6. digital objects are interchangeable within the metaverse. As an example, he cites objects from video games that can now only be used in that particular game. In the metaverse, however, there is always the possibility of using these objects in another context, according to Ball.
7 The metaverse is full of content and “experiences” created by individuals, private groups or companies.
How does the Metaverse differ from today's Internet?
Ball expects the Metaverse to generate even more revenue than the Web already does today. “The value of being a major participant, if not a driving force, of such a system is obvious – there is no ‘owner’ of the Internet today, but almost all of the leading Internet companies are among the 10 most valuable public companies in the world,” Ball said. It’s likely this forecast that is driving Zuckerberg and Sweeney to invest in the space so early. After all, just as Internet corporations have been able to knock many traditional companies off their thrones, future success could lead to “many top dogs falling” – at least if Ball is right.

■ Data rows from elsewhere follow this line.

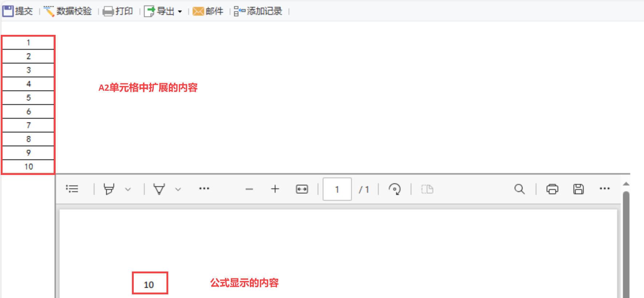
Task: Run 数据校验 data validation
Action: pos(68,11)
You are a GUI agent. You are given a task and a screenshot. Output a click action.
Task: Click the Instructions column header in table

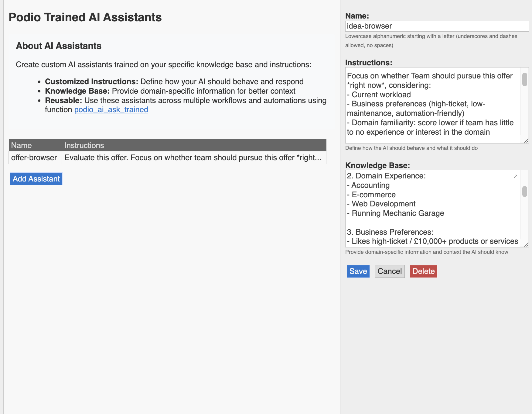84,145
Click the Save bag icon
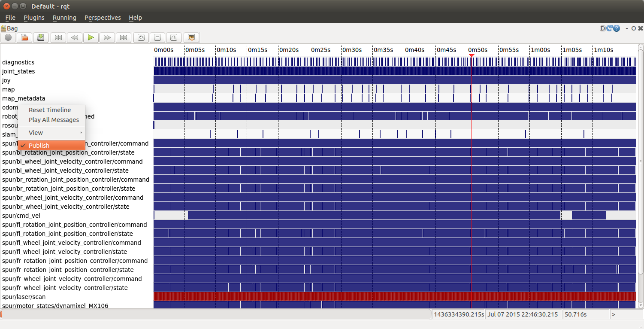The image size is (644, 329). pyautogui.click(x=40, y=38)
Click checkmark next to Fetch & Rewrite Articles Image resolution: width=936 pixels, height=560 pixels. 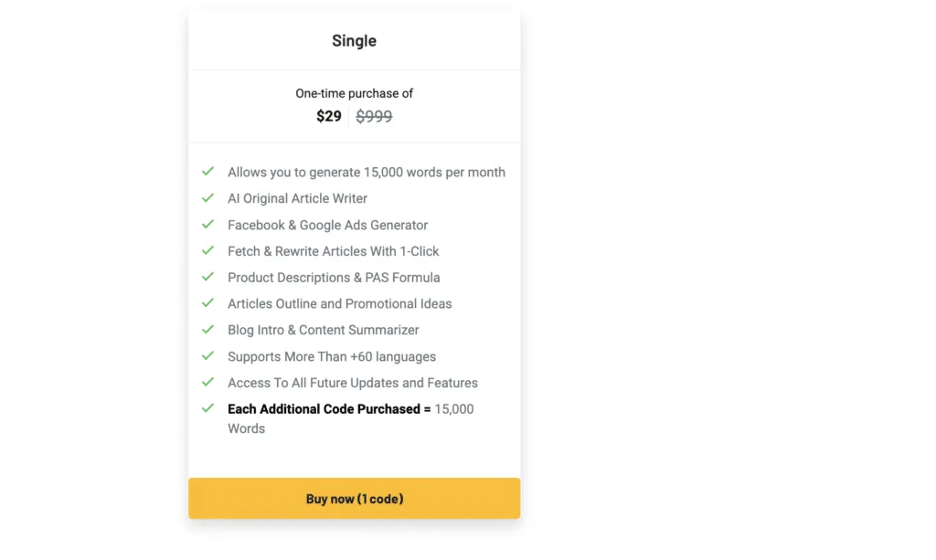(207, 250)
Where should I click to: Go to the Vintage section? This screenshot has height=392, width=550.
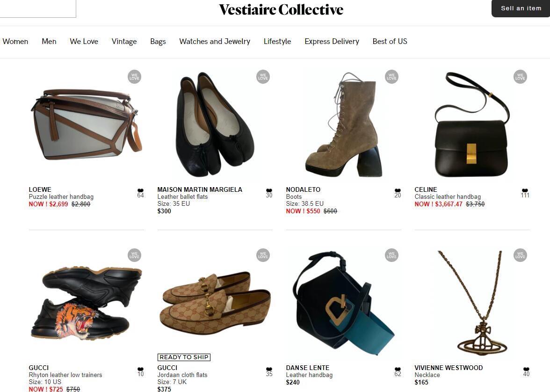click(124, 42)
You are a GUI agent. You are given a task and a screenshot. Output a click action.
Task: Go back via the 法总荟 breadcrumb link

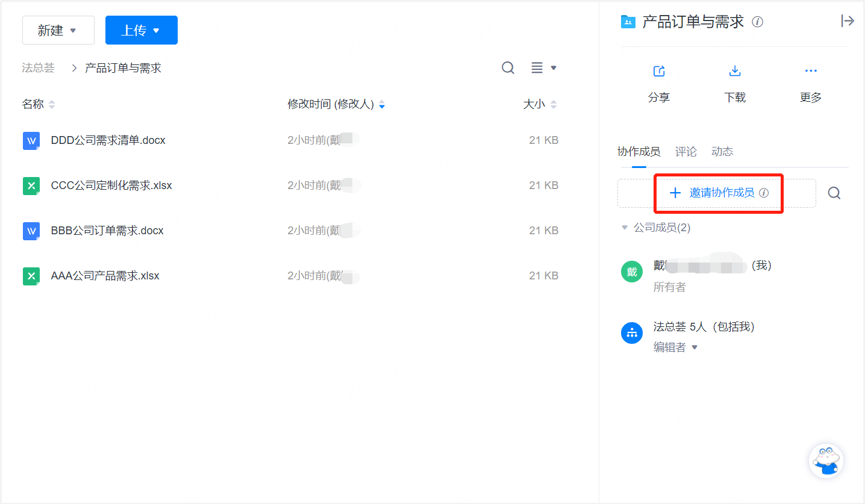(38, 67)
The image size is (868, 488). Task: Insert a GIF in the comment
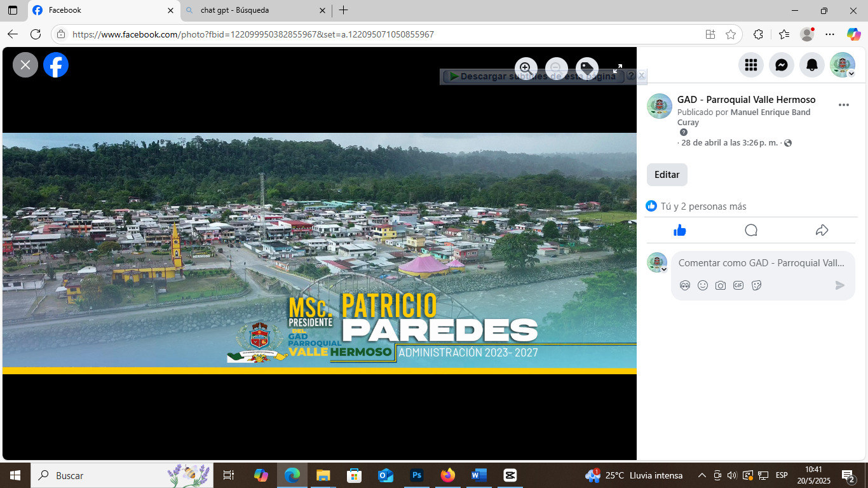(x=738, y=285)
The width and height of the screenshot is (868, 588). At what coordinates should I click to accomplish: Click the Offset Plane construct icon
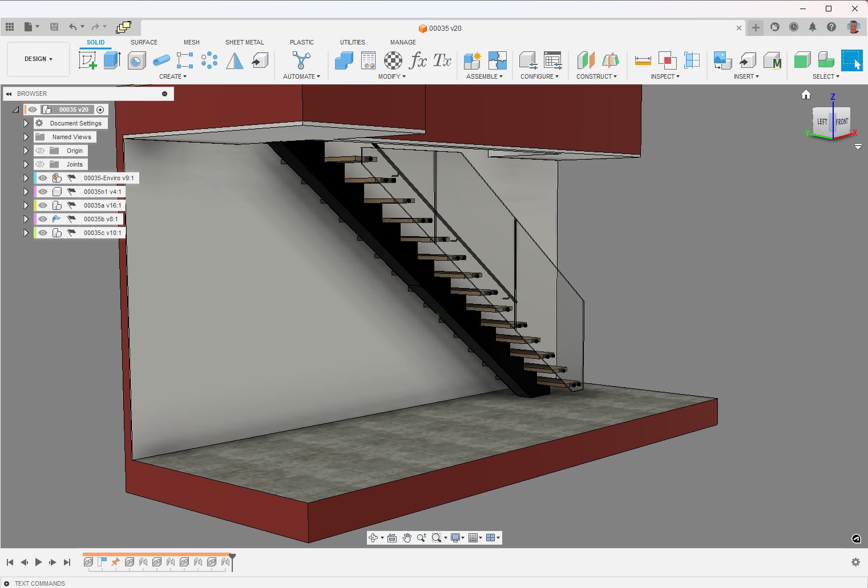point(586,60)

A dystopia with good marketing
The fact that the Silicon Valley elite has agreed on the term is remarkable in that the future described in the novel “Snow Crash” is not actually desirable. The fictional novel world is ruled by large corporations and organized crime. Digital currencies prevent adequate taxation and the state is largely irrelevant. People can opt out of the metaverse described in the book, but the physical world is predominantly one of poverty outside of gated housing complexes for the upper class. In addition, the book also describes people who never opt out of the metaverse and become completely dysfunctional as a result.

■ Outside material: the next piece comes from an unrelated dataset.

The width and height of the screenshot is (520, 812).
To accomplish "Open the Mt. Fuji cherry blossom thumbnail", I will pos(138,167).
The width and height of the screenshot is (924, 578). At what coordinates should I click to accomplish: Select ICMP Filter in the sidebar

Clearly, Stephenson has not imagined a nice place to live. But, of course, this is ultimately true of William Gibson’s novels as well, and yet the cyberspace term has caught on. Whether Metaverse becomes as commonplace a term also depends on how quickly technology can keep up with the visions of Ball, Zuckerberg, Sweeney and Nadella. Especially since Ball acknowledges that countless technologies still need to be developed to create the Metaverse. However, the investor doesn’t believe there is a clear point in time when it really comes into existence. “It will slowly emerge over time as different products, services and capabilities are integrated and merge.”

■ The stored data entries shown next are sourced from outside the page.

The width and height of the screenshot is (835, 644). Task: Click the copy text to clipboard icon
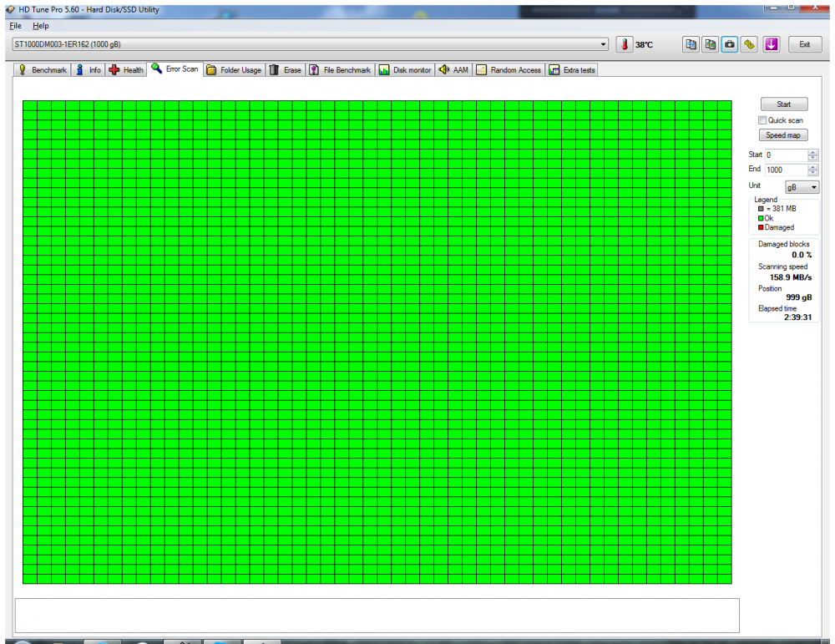(691, 43)
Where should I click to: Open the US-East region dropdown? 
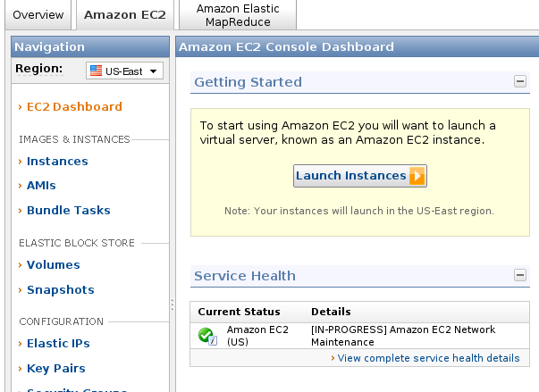click(x=124, y=71)
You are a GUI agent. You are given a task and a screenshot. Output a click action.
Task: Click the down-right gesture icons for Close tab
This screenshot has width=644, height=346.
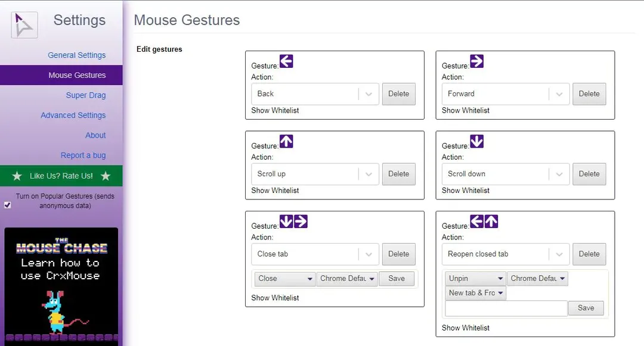click(x=293, y=222)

Ball compares the path to the transition to the mobile age. While the real breakthrough for this didn’t come until the iPhone, the Blackberry had been around for ten years before that, and a mobile version of the Web had been around for eight years with WAP. But it wasn’t until the introduction of the iPhone 3G and the App Store that the whole thing really became suitable for the masses. Just as this development has changed almost every industry in some way over the past 20 years, Ball believes the Metaverse will drive an ever greater transformation process over time, “changing the role of computers and the Internet in our lives.”